_EXERCISE INSTRUCTIONS_. Whichever lines of the entries hold the word "will" should be identified and copied.

── DATASET RECORDS ──

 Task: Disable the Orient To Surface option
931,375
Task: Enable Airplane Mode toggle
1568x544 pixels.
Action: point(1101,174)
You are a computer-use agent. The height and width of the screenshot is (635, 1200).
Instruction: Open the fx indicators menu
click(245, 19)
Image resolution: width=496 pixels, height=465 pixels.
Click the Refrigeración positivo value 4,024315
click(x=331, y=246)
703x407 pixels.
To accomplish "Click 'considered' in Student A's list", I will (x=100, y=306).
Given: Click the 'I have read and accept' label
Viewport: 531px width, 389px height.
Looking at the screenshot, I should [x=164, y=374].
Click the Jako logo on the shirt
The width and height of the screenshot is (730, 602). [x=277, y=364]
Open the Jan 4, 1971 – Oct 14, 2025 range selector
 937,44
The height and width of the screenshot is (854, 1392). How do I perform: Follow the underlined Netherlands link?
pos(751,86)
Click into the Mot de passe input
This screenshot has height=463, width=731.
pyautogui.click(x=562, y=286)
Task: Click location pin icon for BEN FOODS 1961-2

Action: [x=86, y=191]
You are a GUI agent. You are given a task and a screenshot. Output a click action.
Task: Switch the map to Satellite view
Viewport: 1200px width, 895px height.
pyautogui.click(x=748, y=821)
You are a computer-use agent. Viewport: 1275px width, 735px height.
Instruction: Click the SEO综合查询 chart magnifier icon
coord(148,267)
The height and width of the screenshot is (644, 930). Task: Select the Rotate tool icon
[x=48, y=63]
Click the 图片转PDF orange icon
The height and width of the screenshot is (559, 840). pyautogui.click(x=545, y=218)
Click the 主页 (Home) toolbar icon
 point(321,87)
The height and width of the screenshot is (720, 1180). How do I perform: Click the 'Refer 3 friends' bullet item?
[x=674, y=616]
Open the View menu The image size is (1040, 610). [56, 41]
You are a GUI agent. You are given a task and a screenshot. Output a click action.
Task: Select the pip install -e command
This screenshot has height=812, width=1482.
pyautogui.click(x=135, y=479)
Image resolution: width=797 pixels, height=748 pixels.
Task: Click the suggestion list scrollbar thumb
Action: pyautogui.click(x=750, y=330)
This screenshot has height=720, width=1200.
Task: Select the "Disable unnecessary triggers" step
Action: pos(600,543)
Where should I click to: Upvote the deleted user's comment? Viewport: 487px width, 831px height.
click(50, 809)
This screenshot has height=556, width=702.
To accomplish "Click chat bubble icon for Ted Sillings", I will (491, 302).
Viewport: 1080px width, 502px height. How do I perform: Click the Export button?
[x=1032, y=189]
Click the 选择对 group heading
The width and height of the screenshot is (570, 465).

───

_RESPONSE AREA_.
To accomplish "Click 'considered' in Student A's list", I will (x=100, y=306).
To accomplish "Click chat bubble icon for Ted Sillings", I will (491, 302).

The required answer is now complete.